Williams's label on John's portrait is an important source of information, providing not only the artist's name and confident identification of the subject but also a place name and the specific date of January 13, 1819. Williams dated a portrait of John's sister Jane (1801-1877) identically. Shortly afterwards, the artist executed portraits of another sister, Anna (1797-1880), Anna's husband Hendrick Smock (1797-1884), and the Smocks' two young children, Jane (1817-?) and Garret (1818-?), respectively dating the first three of these January 15, January 21, and February 16, 1819. A portrait of still another sister, Mary (1806-1898), has been recorded, but its date of execution is uncertain. Jane's portrait is owned by the Folk Art Museum (acc. no. 1986.200.1); the others are in private collections.
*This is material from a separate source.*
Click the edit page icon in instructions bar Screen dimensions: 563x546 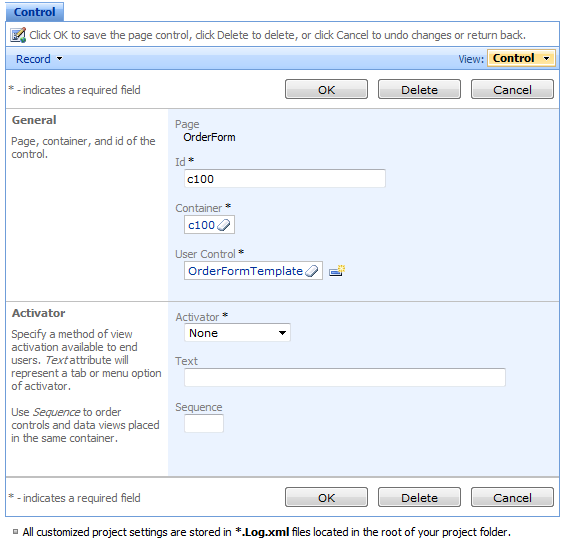pyautogui.click(x=18, y=35)
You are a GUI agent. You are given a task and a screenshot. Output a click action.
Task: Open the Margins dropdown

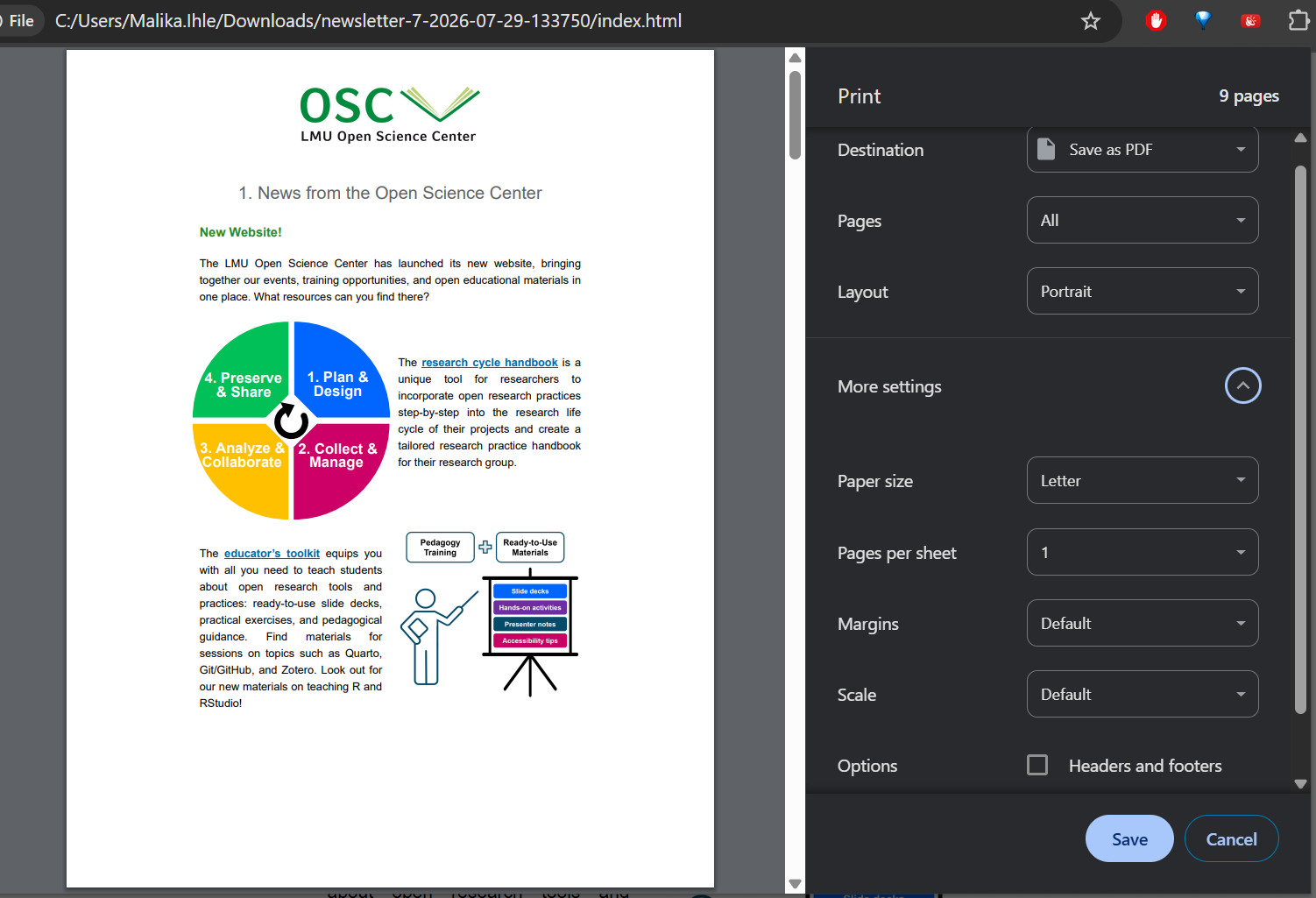click(x=1143, y=623)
Because a number of Williams's portraits survived into the twentieth century in original, or near-original, condition, it can be surmised that the artist typically labeled his pictures and backed them with sheets of newspaper. Most information about Williams's working methods derives from his portraits per se. Two documents provide interesting insights, however. The first, an 1823 newspaper article, reveals that Williams was "self-taught, having never been instructed by the masters of the art." The second is a diary entry made by one of Williams's sitters; on March 19, 1823, Gerard Rutgers wrote that "M. Williams Portrait Painter took my likeness, he began in The Morning and finished by Sundown."
InscribedWilliams's handwritten label was attached to the back of the picture. Although deteriorated and now nearly illegible, its wording was reconstructed with the aid of genealogies and other references to read: "John Vanderveer/[was b]orn November 26th 179[9] Age[d] 19 y[ears]/[Like]ness was taken January 13, [1819]/By Micah Williams [illeg.] Monmouth." Regarding "Monmouth," see Note 1. Regarding the label's whereabouts, see Note 2.

ProvenancePurchased from Edith Gregor Halpert, Downtown Gallery, New York, NY, by Mrs. John D. Rockefeller, Jr., in 1931; given to CWF by Rockefeller in 1939.